Dataset rows:

>> Begin

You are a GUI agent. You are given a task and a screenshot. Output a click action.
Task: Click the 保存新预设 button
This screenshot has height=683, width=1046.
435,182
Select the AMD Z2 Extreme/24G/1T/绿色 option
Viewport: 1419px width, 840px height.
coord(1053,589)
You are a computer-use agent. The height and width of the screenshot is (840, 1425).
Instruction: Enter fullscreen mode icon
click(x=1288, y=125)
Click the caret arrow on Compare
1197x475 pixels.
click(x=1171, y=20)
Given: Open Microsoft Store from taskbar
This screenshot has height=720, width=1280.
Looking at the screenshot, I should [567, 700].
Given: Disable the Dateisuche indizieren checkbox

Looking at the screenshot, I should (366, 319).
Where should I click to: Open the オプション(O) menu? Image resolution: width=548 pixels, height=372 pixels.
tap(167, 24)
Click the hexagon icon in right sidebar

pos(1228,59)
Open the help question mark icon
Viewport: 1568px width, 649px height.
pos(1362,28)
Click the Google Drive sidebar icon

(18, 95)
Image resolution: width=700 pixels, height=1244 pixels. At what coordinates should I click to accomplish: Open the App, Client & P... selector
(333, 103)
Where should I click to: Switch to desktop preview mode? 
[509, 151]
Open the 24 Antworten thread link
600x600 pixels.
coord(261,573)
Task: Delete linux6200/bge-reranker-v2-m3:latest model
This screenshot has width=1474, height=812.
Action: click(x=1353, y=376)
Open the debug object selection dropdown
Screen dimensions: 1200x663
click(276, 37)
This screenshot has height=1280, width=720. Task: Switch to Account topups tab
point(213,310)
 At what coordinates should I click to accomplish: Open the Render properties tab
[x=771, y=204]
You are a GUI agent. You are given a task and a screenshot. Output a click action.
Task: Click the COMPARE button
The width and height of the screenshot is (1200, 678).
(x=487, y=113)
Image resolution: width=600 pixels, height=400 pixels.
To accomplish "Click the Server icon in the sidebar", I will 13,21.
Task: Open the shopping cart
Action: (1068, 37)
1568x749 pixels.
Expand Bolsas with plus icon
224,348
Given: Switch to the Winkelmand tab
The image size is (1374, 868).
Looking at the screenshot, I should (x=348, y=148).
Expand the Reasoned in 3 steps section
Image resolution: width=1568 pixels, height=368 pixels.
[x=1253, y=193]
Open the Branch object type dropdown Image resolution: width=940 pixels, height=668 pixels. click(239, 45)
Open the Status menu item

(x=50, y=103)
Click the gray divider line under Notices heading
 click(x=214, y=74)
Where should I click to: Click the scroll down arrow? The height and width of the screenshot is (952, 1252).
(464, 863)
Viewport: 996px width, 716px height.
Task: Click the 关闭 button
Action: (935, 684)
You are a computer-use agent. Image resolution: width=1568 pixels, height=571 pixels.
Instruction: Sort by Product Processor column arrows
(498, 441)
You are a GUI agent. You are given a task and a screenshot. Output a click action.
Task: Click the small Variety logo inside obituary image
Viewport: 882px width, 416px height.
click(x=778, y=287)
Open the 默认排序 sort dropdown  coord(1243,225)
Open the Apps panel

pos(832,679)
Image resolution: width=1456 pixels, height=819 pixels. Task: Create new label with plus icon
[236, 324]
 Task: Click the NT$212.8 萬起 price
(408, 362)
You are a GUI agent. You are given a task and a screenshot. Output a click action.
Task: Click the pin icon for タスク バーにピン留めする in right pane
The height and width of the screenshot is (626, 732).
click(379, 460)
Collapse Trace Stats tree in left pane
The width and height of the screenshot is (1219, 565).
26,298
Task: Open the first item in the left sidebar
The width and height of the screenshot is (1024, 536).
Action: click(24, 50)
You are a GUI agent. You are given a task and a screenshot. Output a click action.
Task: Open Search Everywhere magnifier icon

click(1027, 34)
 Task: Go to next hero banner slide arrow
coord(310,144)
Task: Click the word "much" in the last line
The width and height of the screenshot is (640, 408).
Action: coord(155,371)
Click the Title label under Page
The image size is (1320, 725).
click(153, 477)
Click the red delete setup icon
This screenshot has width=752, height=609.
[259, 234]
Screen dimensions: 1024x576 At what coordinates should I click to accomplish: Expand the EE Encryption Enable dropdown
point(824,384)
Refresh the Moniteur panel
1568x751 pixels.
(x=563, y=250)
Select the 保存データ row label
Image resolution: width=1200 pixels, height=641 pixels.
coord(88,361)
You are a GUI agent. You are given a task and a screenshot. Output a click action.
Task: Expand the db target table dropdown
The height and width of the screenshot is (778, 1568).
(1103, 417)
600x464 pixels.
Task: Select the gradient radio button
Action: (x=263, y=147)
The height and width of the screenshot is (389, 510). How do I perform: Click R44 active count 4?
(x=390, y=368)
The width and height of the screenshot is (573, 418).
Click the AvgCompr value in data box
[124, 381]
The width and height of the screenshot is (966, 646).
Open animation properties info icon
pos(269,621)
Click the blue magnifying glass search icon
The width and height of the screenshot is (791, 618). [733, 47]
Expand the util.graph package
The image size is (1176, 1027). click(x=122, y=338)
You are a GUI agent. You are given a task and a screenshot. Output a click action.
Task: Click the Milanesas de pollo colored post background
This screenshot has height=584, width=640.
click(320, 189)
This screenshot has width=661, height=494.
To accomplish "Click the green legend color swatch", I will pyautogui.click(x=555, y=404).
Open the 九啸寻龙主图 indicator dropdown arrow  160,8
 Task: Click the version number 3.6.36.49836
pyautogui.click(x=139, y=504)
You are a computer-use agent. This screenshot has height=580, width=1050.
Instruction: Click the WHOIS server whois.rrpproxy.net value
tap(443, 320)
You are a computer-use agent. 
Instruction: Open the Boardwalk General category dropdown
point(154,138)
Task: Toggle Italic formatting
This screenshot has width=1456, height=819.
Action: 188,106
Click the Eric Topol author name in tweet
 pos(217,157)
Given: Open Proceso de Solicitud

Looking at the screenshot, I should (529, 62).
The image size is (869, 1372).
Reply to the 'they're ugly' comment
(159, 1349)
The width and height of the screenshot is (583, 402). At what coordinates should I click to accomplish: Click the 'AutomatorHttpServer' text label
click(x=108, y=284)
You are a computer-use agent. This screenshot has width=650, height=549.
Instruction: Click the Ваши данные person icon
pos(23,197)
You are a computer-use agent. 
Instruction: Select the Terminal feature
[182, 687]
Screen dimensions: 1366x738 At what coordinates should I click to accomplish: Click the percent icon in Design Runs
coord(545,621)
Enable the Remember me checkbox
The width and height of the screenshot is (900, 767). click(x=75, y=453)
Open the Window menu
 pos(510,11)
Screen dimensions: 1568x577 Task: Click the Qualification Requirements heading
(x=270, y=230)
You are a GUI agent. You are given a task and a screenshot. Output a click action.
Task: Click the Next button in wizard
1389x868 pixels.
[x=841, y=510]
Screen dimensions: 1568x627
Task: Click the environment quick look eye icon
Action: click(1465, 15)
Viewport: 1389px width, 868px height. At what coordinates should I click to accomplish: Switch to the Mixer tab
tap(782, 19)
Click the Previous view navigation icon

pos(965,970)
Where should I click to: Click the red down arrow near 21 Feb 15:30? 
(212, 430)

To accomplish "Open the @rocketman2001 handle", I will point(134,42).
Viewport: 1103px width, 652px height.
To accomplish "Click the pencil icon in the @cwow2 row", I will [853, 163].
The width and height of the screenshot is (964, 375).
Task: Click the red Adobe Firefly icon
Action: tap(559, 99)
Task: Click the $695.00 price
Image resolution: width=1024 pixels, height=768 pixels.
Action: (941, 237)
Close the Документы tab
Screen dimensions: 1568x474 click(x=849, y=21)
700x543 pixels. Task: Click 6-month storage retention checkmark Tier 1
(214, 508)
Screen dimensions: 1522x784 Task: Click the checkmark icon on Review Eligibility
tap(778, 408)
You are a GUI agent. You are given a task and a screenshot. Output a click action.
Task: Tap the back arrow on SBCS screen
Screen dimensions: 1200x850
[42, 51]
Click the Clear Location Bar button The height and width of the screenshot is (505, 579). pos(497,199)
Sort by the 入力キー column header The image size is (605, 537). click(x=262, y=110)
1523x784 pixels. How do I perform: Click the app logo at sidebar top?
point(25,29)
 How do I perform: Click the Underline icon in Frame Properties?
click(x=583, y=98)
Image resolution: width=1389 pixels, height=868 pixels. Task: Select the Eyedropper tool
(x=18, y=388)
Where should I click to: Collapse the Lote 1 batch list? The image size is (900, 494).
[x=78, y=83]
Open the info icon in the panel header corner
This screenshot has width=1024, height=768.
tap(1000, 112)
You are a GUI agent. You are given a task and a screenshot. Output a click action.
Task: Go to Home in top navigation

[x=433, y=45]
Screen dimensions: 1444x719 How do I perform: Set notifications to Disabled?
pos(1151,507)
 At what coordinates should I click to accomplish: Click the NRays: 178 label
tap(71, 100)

>> End

▸ EXERCISE AIM
Reproduce the entries from the beginning through the line containing "[x=771, y=204]", changing every "pixels" to "px" and keeping everything else identical.

▸ WORKED SOLUTION
You are a GUI agent. You are given a task and a screenshot. Output a click action.
Task: Click the 保存新预设 button
This screenshot has height=683, width=1046.
435,182
Select the AMD Z2 Extreme/24G/1T/绿色 option
Viewport: 1419px width, 840px height.
coord(1053,589)
You are a computer-use agent. The height and width of the screenshot is (840, 1425).
Instruction: Enter fullscreen mode icon
click(x=1288, y=125)
Click the caret arrow on Compare
1197x475 px.
click(x=1171, y=20)
Given: Open Microsoft Store from taskbar
This screenshot has height=720, width=1280.
Looking at the screenshot, I should [567, 700].
Given: Disable the Dateisuche indizieren checkbox

Looking at the screenshot, I should (366, 319).
Where should I click to: Open the オプション(O) menu? Image resolution: width=548 px, height=372 px.
tap(167, 24)
Click the hexagon icon in right sidebar

pos(1228,59)
Open the help question mark icon
Viewport: 1568px width, 649px height.
pos(1362,28)
Click the Google Drive sidebar icon

(18, 95)
Image resolution: width=700 px, height=1244 px. At what coordinates should I click to accomplish: Open the App, Client & P... selector
(333, 103)
Where should I click to: Switch to desktop preview mode? 
[509, 151]
Open the 24 Antworten thread link
600x600 px.
coord(261,573)
Task: Delete linux6200/bge-reranker-v2-m3:latest model
This screenshot has width=1474, height=812.
Action: click(x=1353, y=376)
Open the debug object selection dropdown
Screen dimensions: 1200x663
click(276, 37)
This screenshot has height=1280, width=720. Task: Switch to Account topups tab
point(213,310)
 At what coordinates should I click to accomplish: Open the Render properties tab
[x=771, y=204]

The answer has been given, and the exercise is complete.